=== Texto seleccionado ===

Ese intercambio deja ver que el Menéxeno no es una burla contra Aspasia, como algunos han querido interpretar —a diferencia de lo que ocurre en otros diálogos donde sí hay un uso más evidente de la ironía—. Por otro lado, Sócrates plantea con claridad que la finalidad del Estado al buscar un orador es perpetuar la memoria de los héroes. Y ahí debemos tener cuidado, porque trato de recoger ideas dispersas.
En la película 300, hay una escena en la que Leónidas, herido, conversa con uno de sus hombres. Este, con los ojos vendados, le dice: “Nos van a matar, son demasiados”. Leónidas responde: “Mejor aún, porque si morimos por la patria, ten la seguridad de que nuestra muerte será un elemento nuclear para la unidad de toda Grecia”.

=== Extracto de origen ===

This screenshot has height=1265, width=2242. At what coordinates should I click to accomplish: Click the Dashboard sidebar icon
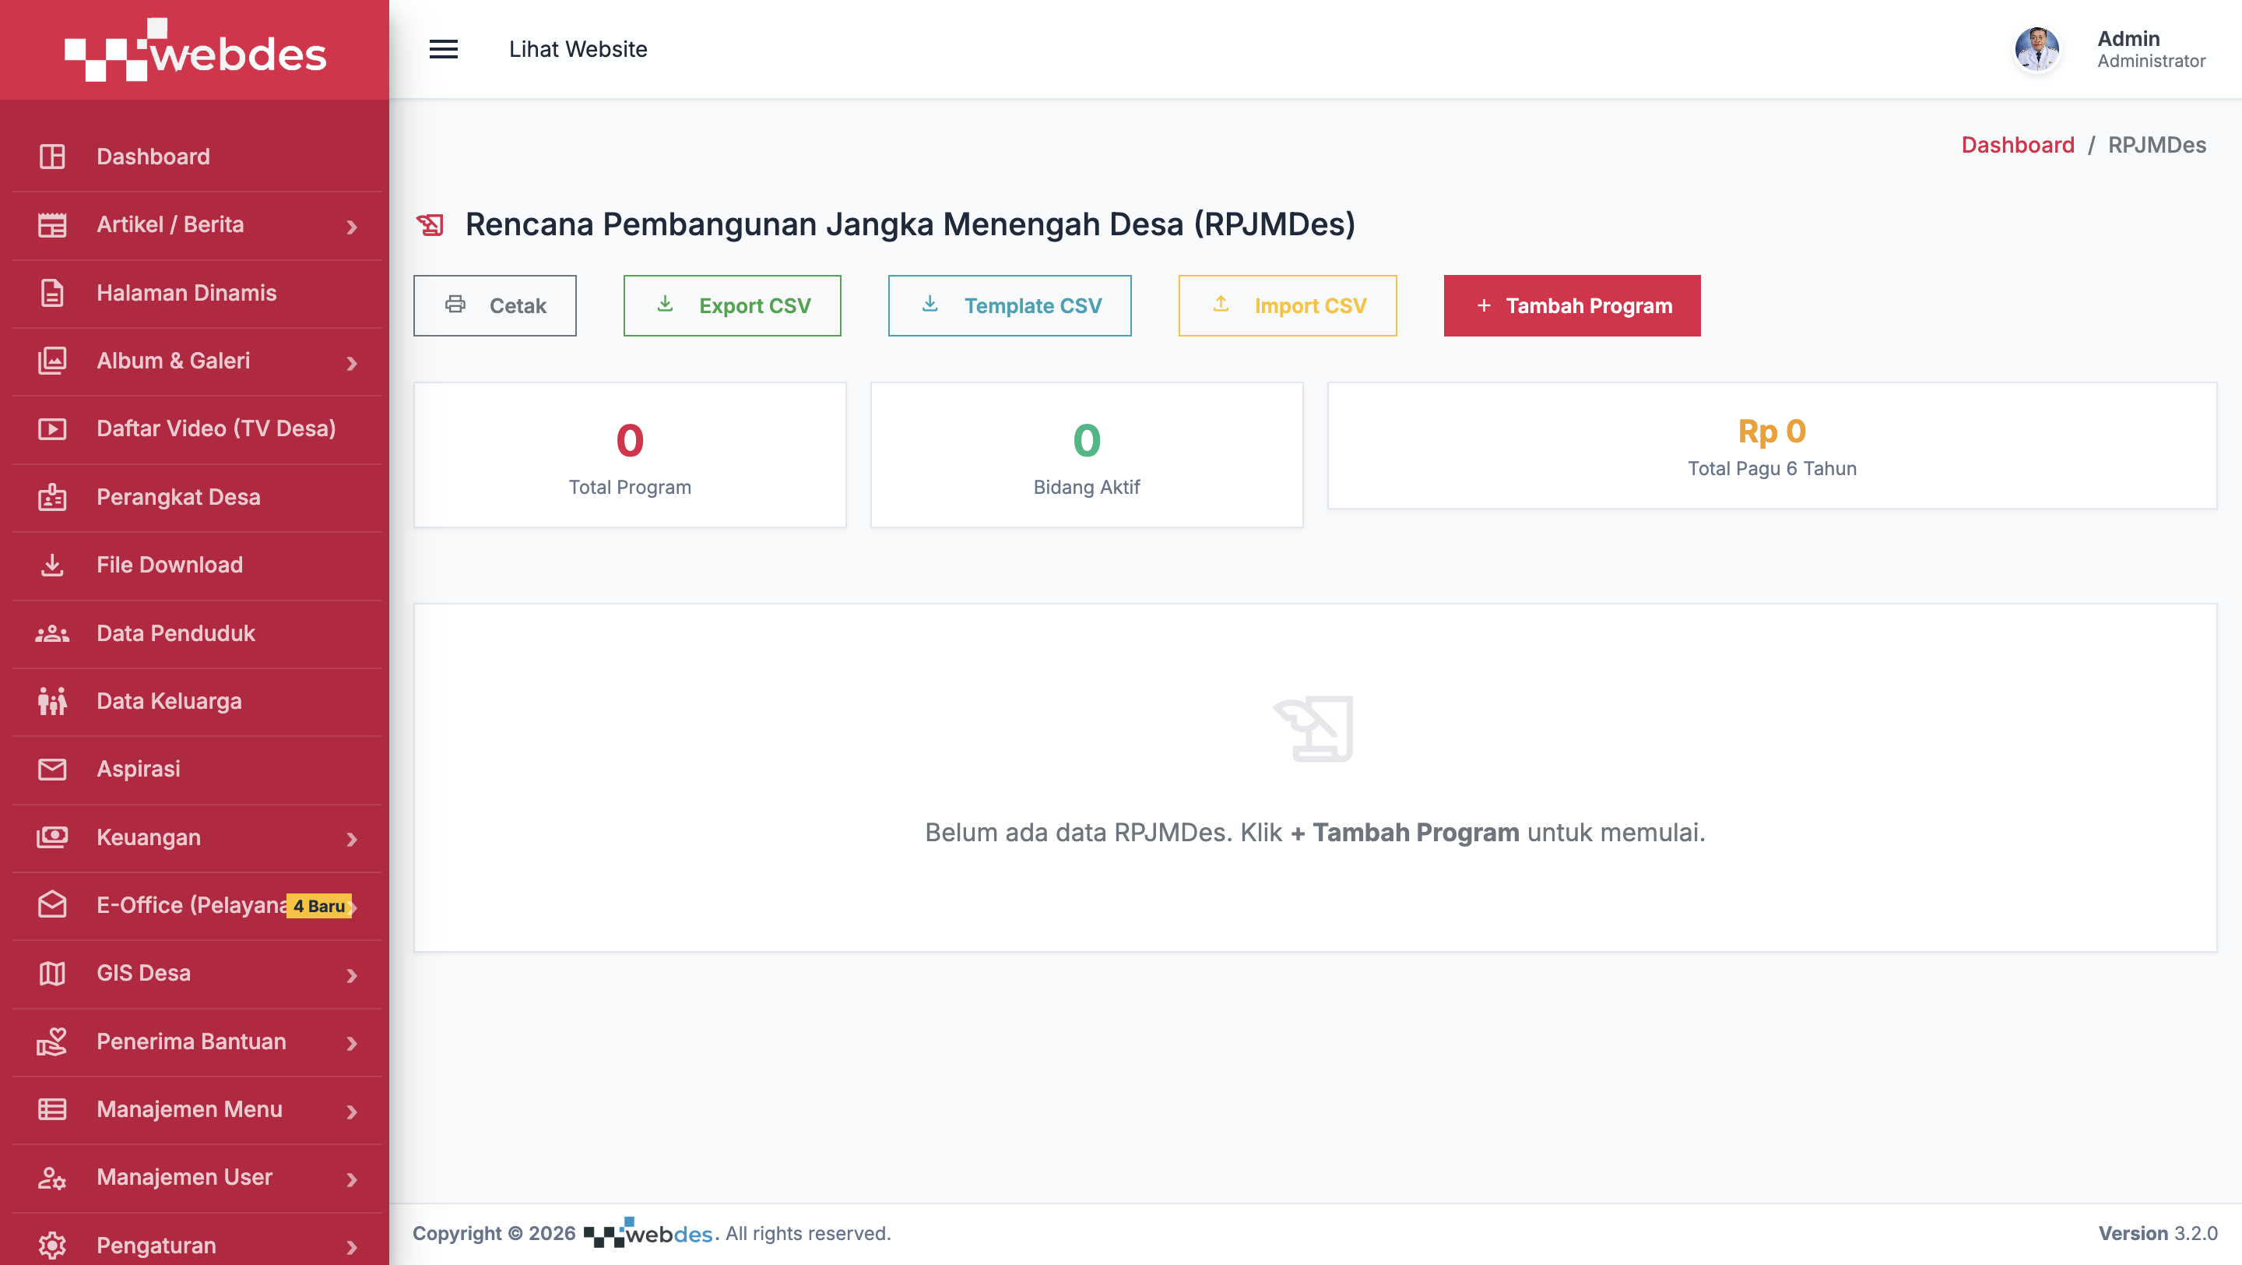52,157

===

# Tareas por realizar
- 1) Duplica un tramo del texto seleccionado. Comienza en las palabras que contienen "Ese intercambio deja" y detente después de "recoger ideas dispersas.".
- 2) Según el texto seleccionado, ¿cuál es la finalidad del Estado al buscar un orador, tal como la plantea Sócrates?
- 3) Enumera todos los nombres propios de personas que aparecen en el texto seleccionado.

# Soluciones por tarea
- 1)
Ese intercambio deja ver que el Menéxeno no es una burla contra Aspasia, como algunos han querido interpretar —a diferencia de lo que ocurre en otros diálogos donde sí hay un uso más evidente de la ironía—. Por otro lado, Sócrates plantea con claridad que la finalidad del Estado al buscar un orador es perpetuar la memoria de los héroes. Y ahí debemos tener cuidado, porque trato de recoger ideas dispersas.

- 2) Perpetuar la memoria de los héroes.

- 3) Aspasia, Sócrates, Leónidas